Wie groß die Lücke zwischen Anspruch und Wirklichkeit noch ist, zeigen die sogenannten Fahrradhauptrouten. Früher hießen sie Vorrangrouten – ein Begriff, der einen Ausbaustandard suggerierte, den es vielerorts nicht gibt. Die Umbenennung ist deshalb weniger Fortschritt als ein ehrliches Eingeständnis des Ist-Zustands. Entscheidend ist aber nicht der Name, sondern ein durchgängiges, sicheres und komfortables Netz.

Die Route 7 vom Brückenkopf über den Luitpoldpark und die Gemmingerstraße bis zum Gartenamt zeigt, was möglich ist. Sie gehört zu den am besten ausgebauten Verbindungen in Ingolstadt und wird stark genutzt. Trotzdem gibt es auch hier noch Lücken und Gefahrenstellen. Diese zu schließen wäre kein Prestigeprojekt, sondern die logische Weiterentwicklung einer bereits stark nachgefragten Infrastruktur.

Ein weiteres Beispiel für vergleichsweise einfache, aber wirksame Maßnahmen sind fahrradgerechte Ampelschaltungen. Moderne Verkehrssteuerung kann Radfahrenden flüssigere und sicherere Wege ermöglichen. Wenn Ampeln den Radverkehr besser berücksichtigen, steigt nicht nur die Attraktivität des Fahrrads, auch Konflikte im Straßenraum lassen sich verringern. Dass solche Anpassungen teils schon daran scheitern, dass Geld für externe Dienstleister eingeplant werden müsste, verweist auf ein strukturelles Problem. Verkehrsmanagement sollte zur Kernkompetenz einer Stadtverwaltung gehören.

Besonders sichtbar wird die mangelnde Gleichbehandlung bei Baustellen. Für den Autoverkehr werden Umleitungen meist sorgfältig geplant und ausgeschildert. Der Radverkehr wird dagegen oft nur am Rand mitgedacht. Radfahrende stoßen auf Sackgassen, ungeeignete Wege oder müssen im schlimmsten Fall auf stark befahrene Straßen ausweichen. Gute Baustellenplanung muss daher alle Verkehrsarten berücksichtigen.

Auch die Debatte um Tempo 30 zeigt, wie sehr Mobilität noch von alten Denkmustern geprägt ist. Viele Menschen wünschen sich ruhigere und sicherere Straßen, gerade in Wohngebieten. Niedrigere Geschwindigkeiten erhöhen die Verkehrssicherheit und senken Lärm und Emissionen. Dennoch wird immer wieder so getan, als sei das eine Kampfansage an den Autoverkehr. Tatsächlich geht es nicht um ein Gegeneinander, sondern um eine gerechtere Nutzung des öffentlichen Raums.
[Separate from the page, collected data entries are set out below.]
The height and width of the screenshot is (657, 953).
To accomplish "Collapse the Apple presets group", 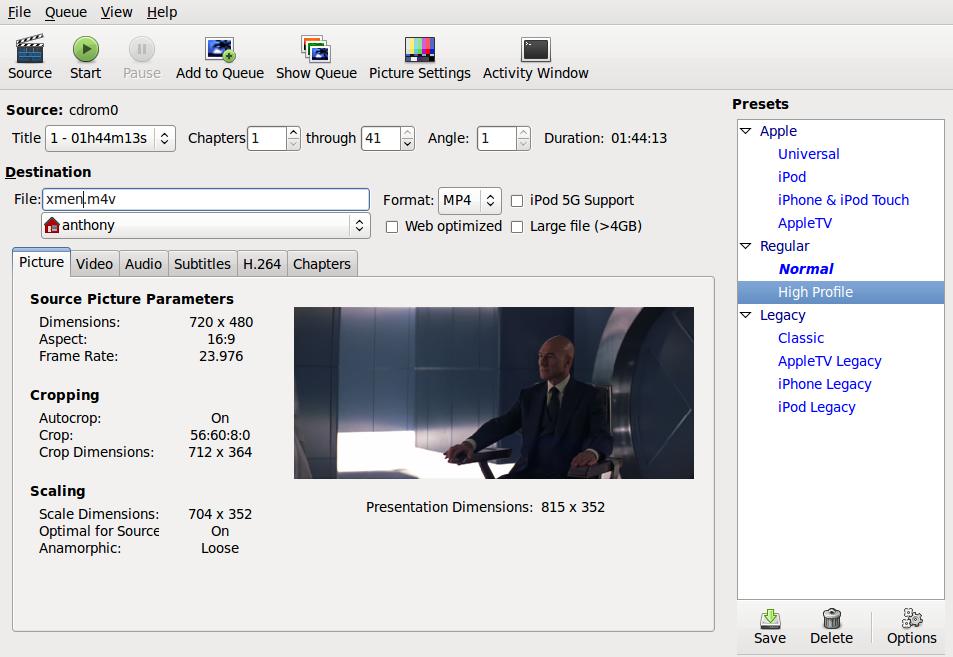I will click(746, 131).
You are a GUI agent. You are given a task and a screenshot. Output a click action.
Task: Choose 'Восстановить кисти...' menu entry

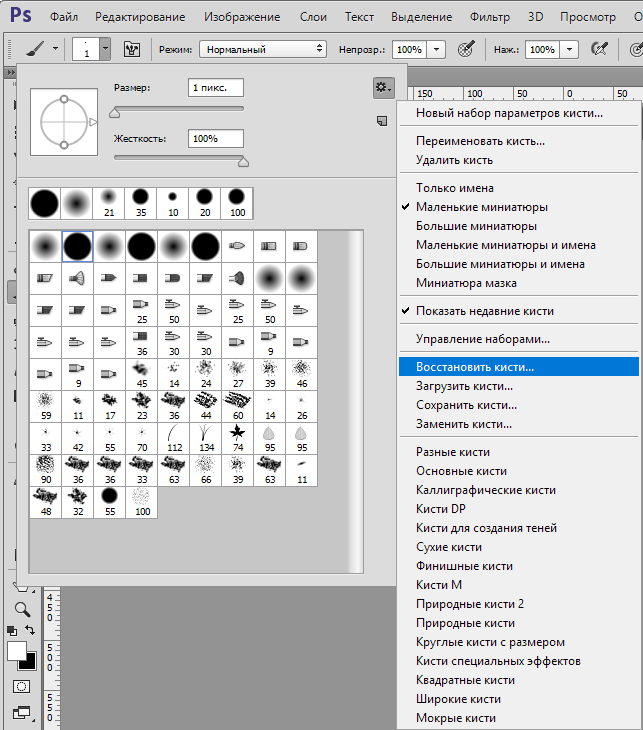(475, 367)
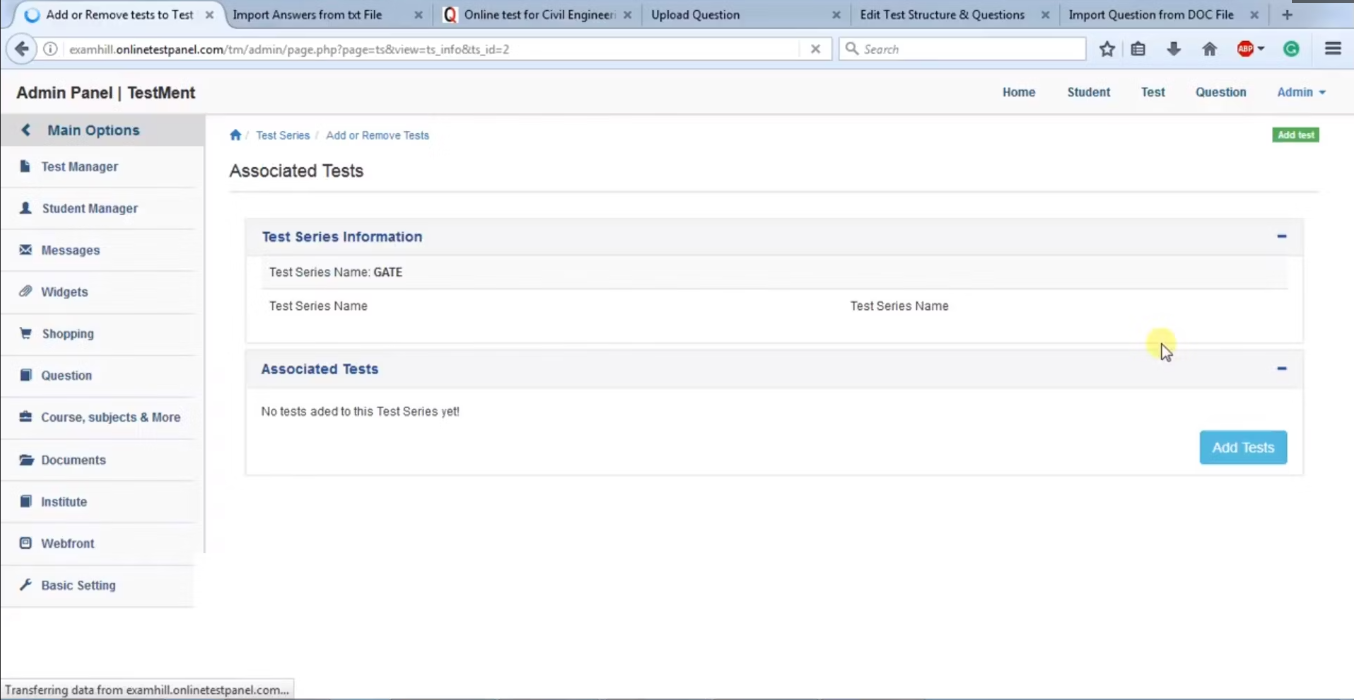Click the Student Manager person icon

26,209
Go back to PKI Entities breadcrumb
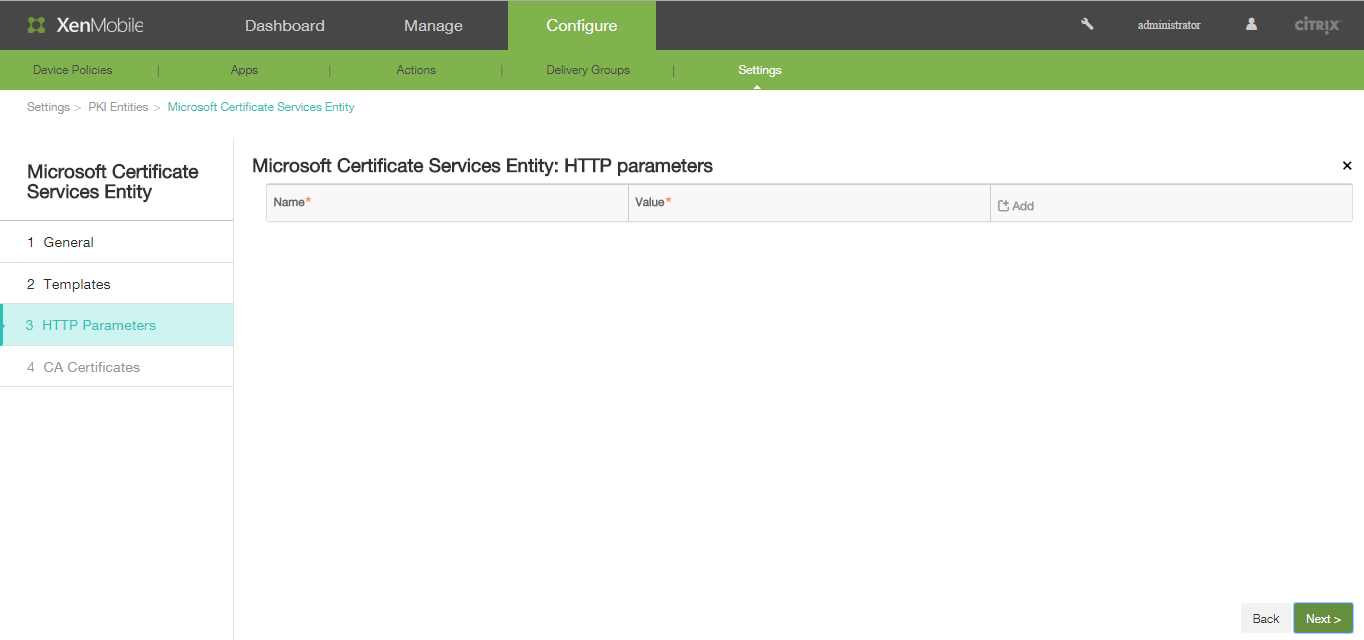This screenshot has height=640, width=1364. (x=118, y=107)
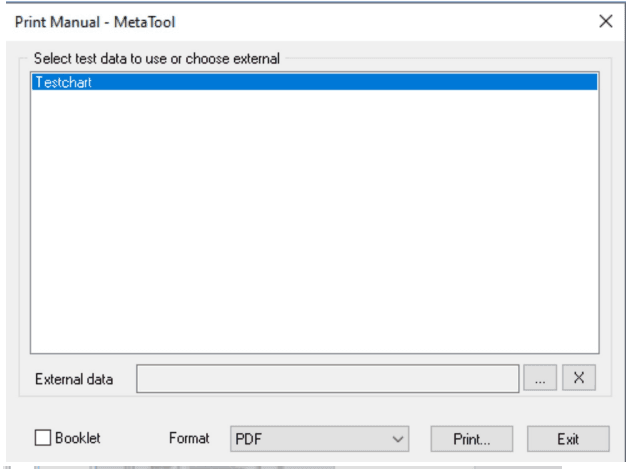Screen dimensions: 628x474
Task: Click the browse '...' button for external data
Action: pyautogui.click(x=540, y=379)
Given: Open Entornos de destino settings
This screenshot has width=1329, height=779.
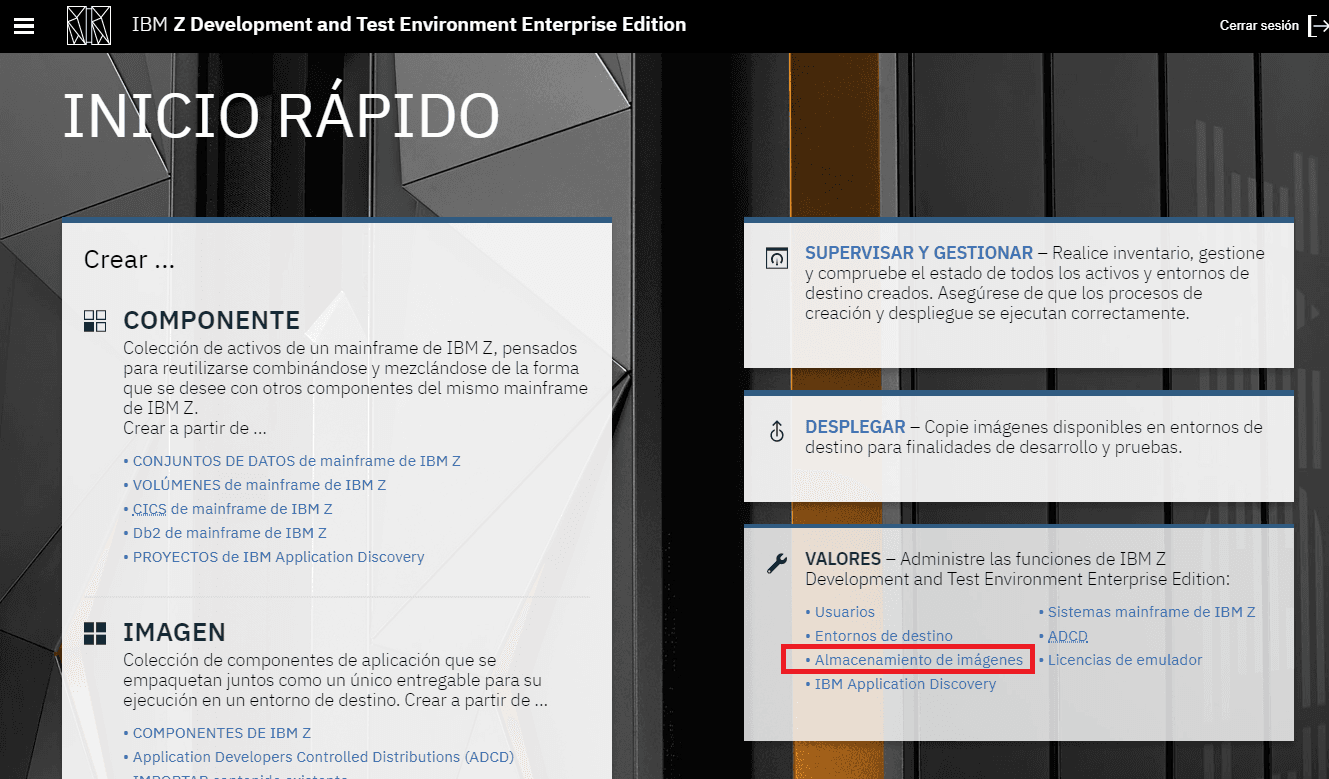Looking at the screenshot, I should (883, 636).
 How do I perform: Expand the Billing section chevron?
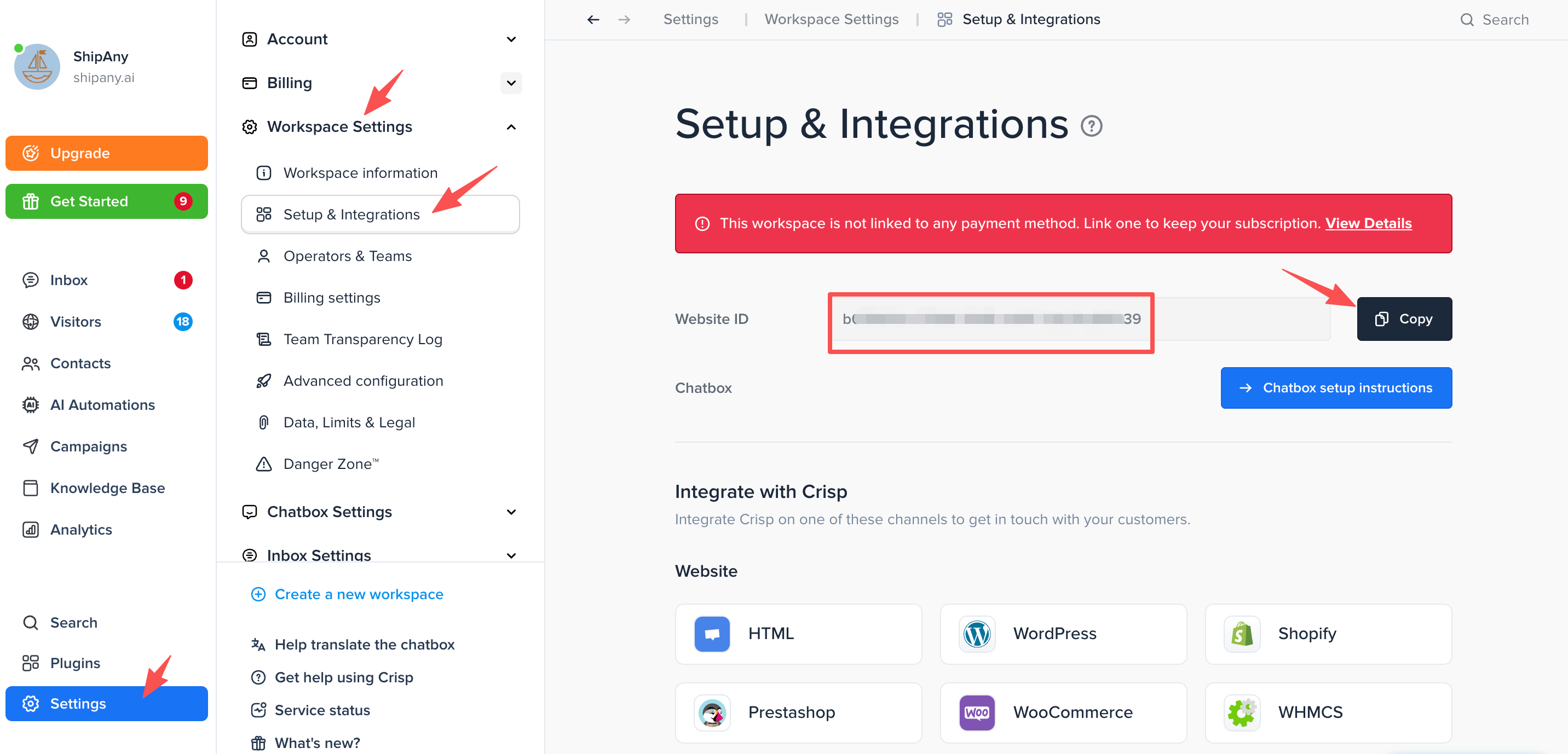click(511, 83)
Eine Stadt, die den Radverkehr stärkt, nimmt dem Auto nicht einfach etwas weg. Sie schafft zusätzliche Möglichkeiten. Wer sicher Rad fahren kann, nutzt dieses Verkehrsmittel häufiger. Das entlastet Straßen, reduziert Staus und verbessert die Lebensqualität insgesamt.

Gerade in finanziell schwierigen Zeiten lohnt sich dieser Blick aufs Ganze. Viele Maßnahmen im Radverkehr sind im Vergleich zu großen Straßenbauprojekten kostengünstig und zugleich wirkungsvoll – für Sicherheit, Gesundheit, Klimaschutz und die Attraktivität der Stadt.

Die Zukunft des Radverkehrs in Ingolstadt entscheidet sich daher nicht nur bei großen Neubauten. Sie zeigt sich auch im Alltag: bei Baustellen, Ampeln, Netzlücken und der Frage, wie viel Platz und Sicherheit Radfahrende im Straßenraum tatsächlich bekommen.

Trotz knapper Kassen bleibt der Radverkehr damit eine Investition in die Zukunft der Stadt. Gerade in schwierigen Zeiten zeigt sich, ob Politik Prioritäten richtig setzt. Das zählt jetzt.